Someone at our facility was told that a code could not be assigned from the body of the radiology report, only from the reason for the exam and the final impression. Can you tell me if that is correct, and, if so, where would we find those directions in our coding guidelines?
That is not true. Your primary diagnosis must relate to the reason for the exam, but other findings may be coded in addition, whether those findings are in the impression or in the body of the report.
That thinking may have evolved from guidelines for inpatient hospital coding where diagnoses from x-ray reports may not be coded unless the treating physician says they are clinically significant.
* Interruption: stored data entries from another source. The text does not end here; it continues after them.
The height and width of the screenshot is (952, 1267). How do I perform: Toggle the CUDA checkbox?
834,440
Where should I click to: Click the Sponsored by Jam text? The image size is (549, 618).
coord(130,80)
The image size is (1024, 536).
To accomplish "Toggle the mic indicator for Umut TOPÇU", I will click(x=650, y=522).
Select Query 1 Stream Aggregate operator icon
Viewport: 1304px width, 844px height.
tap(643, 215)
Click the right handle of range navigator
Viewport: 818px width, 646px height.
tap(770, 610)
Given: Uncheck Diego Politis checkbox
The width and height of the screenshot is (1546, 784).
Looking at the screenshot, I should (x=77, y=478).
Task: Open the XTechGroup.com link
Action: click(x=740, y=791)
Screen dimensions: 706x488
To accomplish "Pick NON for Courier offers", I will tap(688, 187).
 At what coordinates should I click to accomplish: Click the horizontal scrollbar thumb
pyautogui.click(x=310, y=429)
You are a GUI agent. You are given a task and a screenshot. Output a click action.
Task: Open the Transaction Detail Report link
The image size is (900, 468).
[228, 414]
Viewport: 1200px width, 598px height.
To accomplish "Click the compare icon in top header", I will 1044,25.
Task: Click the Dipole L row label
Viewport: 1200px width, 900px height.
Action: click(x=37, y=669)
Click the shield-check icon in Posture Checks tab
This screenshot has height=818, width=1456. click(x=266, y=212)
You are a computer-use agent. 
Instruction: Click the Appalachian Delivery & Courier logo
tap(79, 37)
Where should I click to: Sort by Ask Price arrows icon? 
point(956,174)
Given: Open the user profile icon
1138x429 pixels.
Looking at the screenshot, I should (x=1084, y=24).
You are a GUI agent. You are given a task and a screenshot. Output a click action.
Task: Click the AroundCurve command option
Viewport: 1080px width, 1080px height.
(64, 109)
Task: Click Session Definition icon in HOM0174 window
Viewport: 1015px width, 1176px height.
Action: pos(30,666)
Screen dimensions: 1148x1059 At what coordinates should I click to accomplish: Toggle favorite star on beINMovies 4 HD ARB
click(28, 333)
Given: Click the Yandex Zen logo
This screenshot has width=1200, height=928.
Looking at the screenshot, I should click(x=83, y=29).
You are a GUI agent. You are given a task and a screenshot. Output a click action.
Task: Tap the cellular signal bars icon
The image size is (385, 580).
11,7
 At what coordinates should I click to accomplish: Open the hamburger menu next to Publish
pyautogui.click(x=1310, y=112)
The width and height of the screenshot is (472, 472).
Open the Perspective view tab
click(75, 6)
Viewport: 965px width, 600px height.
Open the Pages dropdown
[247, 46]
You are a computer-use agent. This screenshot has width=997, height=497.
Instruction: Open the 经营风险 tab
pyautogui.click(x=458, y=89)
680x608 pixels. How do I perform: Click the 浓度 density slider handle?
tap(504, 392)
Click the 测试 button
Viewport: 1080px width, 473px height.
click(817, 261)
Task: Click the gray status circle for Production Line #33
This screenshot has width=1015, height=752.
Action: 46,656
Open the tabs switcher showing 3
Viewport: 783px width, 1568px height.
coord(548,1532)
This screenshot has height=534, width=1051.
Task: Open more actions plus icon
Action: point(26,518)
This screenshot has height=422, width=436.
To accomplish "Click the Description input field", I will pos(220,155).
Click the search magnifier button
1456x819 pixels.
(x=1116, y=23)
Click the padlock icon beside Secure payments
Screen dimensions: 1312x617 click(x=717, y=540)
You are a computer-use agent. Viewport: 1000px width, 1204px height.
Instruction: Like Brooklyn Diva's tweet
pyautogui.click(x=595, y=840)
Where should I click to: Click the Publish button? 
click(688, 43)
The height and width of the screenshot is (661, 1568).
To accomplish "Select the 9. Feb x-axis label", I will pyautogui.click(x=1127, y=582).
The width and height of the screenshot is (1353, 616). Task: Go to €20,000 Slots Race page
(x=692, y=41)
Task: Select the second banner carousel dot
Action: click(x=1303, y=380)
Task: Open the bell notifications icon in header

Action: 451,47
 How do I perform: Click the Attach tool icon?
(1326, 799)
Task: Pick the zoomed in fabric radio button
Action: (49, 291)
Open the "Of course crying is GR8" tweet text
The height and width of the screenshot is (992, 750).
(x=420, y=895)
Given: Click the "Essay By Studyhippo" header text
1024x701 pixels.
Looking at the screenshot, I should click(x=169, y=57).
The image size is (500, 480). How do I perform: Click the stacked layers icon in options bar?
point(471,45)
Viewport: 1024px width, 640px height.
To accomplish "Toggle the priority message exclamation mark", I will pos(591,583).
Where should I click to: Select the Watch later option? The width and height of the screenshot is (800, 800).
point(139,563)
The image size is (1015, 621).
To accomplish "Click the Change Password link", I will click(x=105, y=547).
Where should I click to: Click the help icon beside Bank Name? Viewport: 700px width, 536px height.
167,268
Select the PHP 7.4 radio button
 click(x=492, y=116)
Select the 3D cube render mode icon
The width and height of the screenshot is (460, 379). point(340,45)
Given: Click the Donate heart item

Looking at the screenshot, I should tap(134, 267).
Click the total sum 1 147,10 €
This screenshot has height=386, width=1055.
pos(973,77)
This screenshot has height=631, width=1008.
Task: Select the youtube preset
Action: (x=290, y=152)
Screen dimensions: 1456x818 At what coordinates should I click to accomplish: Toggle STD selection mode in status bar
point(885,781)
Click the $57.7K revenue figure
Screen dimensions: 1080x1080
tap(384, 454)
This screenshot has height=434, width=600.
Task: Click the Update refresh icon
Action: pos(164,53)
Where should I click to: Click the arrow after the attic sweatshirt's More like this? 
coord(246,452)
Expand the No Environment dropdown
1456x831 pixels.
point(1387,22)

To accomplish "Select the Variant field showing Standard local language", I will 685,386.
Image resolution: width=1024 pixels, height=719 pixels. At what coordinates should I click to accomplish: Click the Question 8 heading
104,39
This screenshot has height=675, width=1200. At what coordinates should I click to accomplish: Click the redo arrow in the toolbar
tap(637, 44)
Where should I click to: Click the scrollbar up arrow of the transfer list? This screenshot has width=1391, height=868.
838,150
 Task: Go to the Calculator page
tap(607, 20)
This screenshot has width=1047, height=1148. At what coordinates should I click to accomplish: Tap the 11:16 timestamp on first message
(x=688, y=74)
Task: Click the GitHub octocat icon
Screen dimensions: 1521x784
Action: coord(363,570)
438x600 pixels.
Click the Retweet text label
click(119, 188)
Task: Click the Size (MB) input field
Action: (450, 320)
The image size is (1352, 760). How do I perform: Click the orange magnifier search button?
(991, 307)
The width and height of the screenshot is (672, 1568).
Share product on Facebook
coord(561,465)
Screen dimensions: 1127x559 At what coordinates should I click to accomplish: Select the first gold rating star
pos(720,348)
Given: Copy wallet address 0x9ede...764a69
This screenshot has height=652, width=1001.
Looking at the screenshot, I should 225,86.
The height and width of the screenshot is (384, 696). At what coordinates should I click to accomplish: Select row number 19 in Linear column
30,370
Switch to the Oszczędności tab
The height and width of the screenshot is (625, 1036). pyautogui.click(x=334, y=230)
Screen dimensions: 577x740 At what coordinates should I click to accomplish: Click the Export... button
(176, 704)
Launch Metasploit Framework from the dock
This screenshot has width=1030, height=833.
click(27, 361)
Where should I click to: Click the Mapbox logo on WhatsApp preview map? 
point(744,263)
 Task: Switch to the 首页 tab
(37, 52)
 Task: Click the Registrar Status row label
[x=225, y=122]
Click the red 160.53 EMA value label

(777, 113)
Here’s what the official guidelines say about inpatient coding:
Section III.B. Abnormal findings
Abnormal findings (laboratory, x-ray, pathologic, and other diagnostic results) are not coded and reported unless the provider indicates their clinical significance. If the findings are outside the normal range and the attending provider has ordered other tests to evaluate the condition or prescribed treatment, it is appropriate to ask the provider whether the abnormal finding should be added. Please note: This differs from the coding practices in the outpatient setting for coding encounters for diagnostic tests that have been interpreted by a provider.
And here’s what they say about outpatient/physician coding:
Section IV.K. Patients receiving diagnostic services only
For outpatient encounters for diagnostic tests that have been interpreted by a physician, and the final report is available at the time of coding, code any confirmed or definitive diagnosis(es) documented in the interpretation. Do not code related signs and symptoms as additional diagnoses. Please note: This differs from the coding practice in the hospital inpatient setting regarding abnormal findings on test results.